─── Dataset extract

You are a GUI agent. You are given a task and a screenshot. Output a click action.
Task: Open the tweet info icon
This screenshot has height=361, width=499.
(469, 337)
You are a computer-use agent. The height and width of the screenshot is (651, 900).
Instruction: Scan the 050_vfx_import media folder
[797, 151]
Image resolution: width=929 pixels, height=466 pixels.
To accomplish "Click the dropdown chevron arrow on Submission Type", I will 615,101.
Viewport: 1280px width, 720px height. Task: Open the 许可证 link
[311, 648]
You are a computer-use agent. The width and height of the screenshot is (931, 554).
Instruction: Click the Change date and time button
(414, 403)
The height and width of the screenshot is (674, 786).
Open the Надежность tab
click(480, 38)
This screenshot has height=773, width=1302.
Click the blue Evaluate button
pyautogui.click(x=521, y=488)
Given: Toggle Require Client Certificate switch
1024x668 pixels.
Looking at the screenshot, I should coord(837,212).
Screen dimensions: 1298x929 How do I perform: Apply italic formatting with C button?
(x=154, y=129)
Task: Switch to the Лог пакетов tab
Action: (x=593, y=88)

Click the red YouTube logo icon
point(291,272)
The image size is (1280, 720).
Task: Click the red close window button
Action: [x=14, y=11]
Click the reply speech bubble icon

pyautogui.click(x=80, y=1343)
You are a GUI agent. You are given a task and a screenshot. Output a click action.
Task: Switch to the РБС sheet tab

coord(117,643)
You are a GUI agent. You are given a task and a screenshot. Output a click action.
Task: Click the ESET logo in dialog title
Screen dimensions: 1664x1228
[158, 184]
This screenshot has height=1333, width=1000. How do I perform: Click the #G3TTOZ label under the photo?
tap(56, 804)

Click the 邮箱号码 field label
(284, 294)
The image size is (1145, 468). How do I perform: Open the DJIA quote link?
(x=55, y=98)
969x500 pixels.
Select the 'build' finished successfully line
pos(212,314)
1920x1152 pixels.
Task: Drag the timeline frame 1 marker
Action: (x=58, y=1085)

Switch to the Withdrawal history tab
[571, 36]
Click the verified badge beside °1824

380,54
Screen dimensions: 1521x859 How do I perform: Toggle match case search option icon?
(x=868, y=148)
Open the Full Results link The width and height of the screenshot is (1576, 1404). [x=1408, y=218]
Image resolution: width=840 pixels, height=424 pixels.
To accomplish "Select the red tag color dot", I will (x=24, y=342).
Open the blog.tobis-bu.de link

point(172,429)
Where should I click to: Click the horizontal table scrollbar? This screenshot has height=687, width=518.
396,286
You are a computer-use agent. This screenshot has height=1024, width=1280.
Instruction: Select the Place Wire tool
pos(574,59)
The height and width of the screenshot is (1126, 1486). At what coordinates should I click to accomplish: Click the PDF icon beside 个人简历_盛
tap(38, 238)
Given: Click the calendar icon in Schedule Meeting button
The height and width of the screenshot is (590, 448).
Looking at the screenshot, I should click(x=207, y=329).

──────

■ Activity
Nothing but a number is wanted: report how many lines in the entries above contain the string "resolution".

■ Answer space
2